Rep. Ayanna Pressley, who like Trahan was first elected in 2018, thanked supporters for electing her to a second term and asked them to “just take good care of yourself” as election results rolled in and movement supporters prepared for challenges ahead. She ran against independent candidate Roy Owens and a write-in challenger, Randolph Republican Rayla Campbell.
Pressley recalled meeting a couple Tuesday morning at the Shelburne Community Center who had voted together over five decades and seen “heartbreak and progress,” an 18-year-old voter who told her he was “ready to make his voice heard,” and a woman in Roxbury in her early 70s who had lost a leg to diabetes.
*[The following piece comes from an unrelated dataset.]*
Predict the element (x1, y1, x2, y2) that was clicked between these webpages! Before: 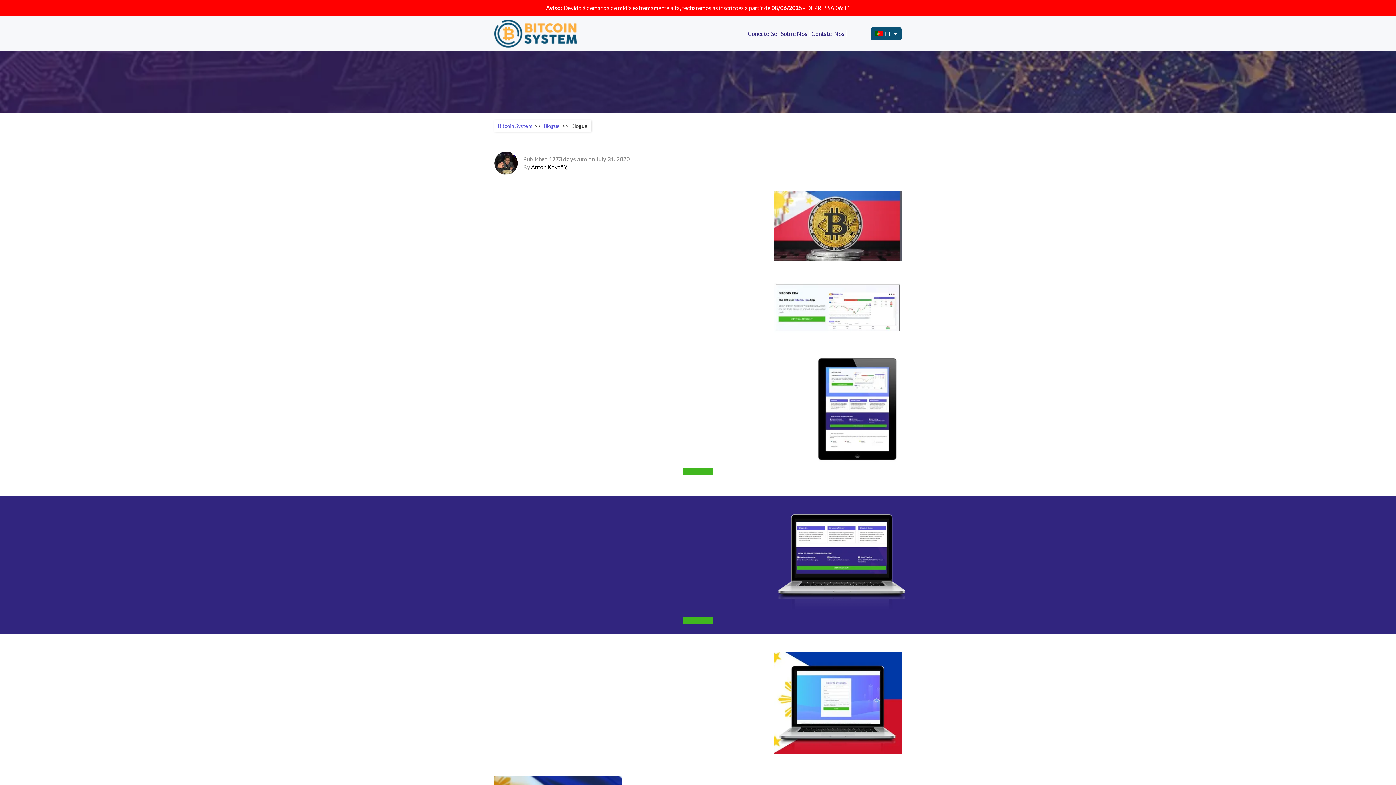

“I told my daughter to bring me because I would not be able to sleep until I voted,” Pressley said the woman told her.
Describing unprecedented voter turnout in her 7th Congressional District and across the country, Pressley in a 9 p.m. webinar address said, “I thank you for your radical acts of love. Together we have fought for the humanity and dignity of our neighbors.”
Rep. Katherine Clark, in a 10:45 p.m. statement, thanked voters for re-electing her in her race against Stoneham Republican Caroline Colarusso.
Clark, the vice chair of the House Democratic caucus, announced in September that she planned to run for assistant speaker if Democrats keep their majority in the new term.
“There is much work to be done,” she said. “The COVID-19 pandemic has shaken our community and our economy to their core. Americans are sick and suffering, and have waited too long for relief and real, science-based solutions to this crippling public health crisis. Delivering a national strategy to contain the virus and stabilize our families and our businesses remain my number one priority.”